Interessant auch das Seminar, das hinterfragen sollte, ob man dem allgegenwärtigen Hype der Mobile Apps zu viel Aufmerksamkeit schenkt. Sechs Teilnehmer aus der Branche beleuchteten, ob man die Marketingstrategien vieler anderer Wirtschaftszweige anpassen sollte. Werden Buchhändler, Verlagshäuser & Co. wirklich von Geräten wie dem iPad profitieren können? Oder verbleibt der Gewinn lediglich bei Apple selbst?

Zu hören und zu sehen gab es gestern und vorgestern also genug, war man in der Lage, sich aus der unüberschaubaren Vielzahl der Angebote das Passende herauszusuchen.

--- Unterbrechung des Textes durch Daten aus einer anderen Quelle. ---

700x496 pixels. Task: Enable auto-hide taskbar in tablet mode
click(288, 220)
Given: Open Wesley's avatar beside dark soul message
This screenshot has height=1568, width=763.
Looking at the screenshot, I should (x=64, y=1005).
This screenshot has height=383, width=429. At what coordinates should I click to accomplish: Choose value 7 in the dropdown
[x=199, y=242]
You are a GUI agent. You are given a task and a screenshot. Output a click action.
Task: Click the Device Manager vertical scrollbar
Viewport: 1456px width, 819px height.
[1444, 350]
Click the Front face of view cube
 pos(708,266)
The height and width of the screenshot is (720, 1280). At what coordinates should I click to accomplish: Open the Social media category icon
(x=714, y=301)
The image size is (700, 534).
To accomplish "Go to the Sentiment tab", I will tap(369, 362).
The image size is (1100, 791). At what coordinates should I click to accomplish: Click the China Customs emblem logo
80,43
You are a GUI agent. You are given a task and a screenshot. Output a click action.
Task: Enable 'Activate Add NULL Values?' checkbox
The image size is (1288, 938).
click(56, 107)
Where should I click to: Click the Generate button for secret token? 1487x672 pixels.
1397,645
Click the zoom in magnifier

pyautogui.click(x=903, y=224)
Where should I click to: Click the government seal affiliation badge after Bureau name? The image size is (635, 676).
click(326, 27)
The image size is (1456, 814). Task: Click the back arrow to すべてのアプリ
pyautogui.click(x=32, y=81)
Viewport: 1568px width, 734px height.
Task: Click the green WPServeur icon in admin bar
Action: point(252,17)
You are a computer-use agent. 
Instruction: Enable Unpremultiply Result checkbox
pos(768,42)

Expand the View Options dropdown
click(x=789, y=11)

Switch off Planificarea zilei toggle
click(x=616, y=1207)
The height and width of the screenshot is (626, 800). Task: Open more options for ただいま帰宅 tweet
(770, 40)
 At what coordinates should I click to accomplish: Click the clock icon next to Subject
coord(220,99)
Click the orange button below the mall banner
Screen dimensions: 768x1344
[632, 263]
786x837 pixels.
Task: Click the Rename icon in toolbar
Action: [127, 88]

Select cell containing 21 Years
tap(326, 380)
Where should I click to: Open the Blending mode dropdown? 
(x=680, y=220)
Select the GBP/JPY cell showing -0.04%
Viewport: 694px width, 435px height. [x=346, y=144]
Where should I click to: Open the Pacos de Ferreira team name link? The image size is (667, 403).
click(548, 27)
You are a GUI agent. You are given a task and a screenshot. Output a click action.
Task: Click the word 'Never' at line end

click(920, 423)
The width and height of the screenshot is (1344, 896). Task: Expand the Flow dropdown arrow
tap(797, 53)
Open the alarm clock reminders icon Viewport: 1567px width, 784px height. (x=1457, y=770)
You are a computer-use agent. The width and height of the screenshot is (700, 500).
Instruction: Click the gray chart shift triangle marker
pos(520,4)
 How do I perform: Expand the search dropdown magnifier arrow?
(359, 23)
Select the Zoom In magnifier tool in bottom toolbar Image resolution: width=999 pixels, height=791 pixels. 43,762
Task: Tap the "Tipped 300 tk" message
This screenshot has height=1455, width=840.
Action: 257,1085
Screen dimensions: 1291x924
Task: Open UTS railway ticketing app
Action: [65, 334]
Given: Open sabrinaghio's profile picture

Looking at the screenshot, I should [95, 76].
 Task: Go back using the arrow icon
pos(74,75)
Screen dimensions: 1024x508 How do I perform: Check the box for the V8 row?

Manche Besucher vermissten kontroverse Panels, bei denen es zur Sache hätte gehen können. Vieles erschien selbst Fachbesuchern überaus speziell oder war etwas weichgespült. Sich zu treffen, mögliche Geschäftspartner aufzutreiben und ein wenig sich selbst zu feiern stand da für viele Gäste im Vordergrund.

Und wem das nicht gelang, der konnte gestern kurz vor Ende draußen ein wenig Freibier genießen. Oder aber später eines der vielen angebotenen Konzerte der c/o pop besuchen. Bleibt zu hoffen, dass die Organisatoren ihr Event auch nächstes Jahr wieder in der gleichen Location veranstalten. Ansonsten könnte der eine oder andere Gast erneut von der Website, Google Maps oder seinem Navi in die Irre geführt werden. Wir werden wieder vor Ort sein.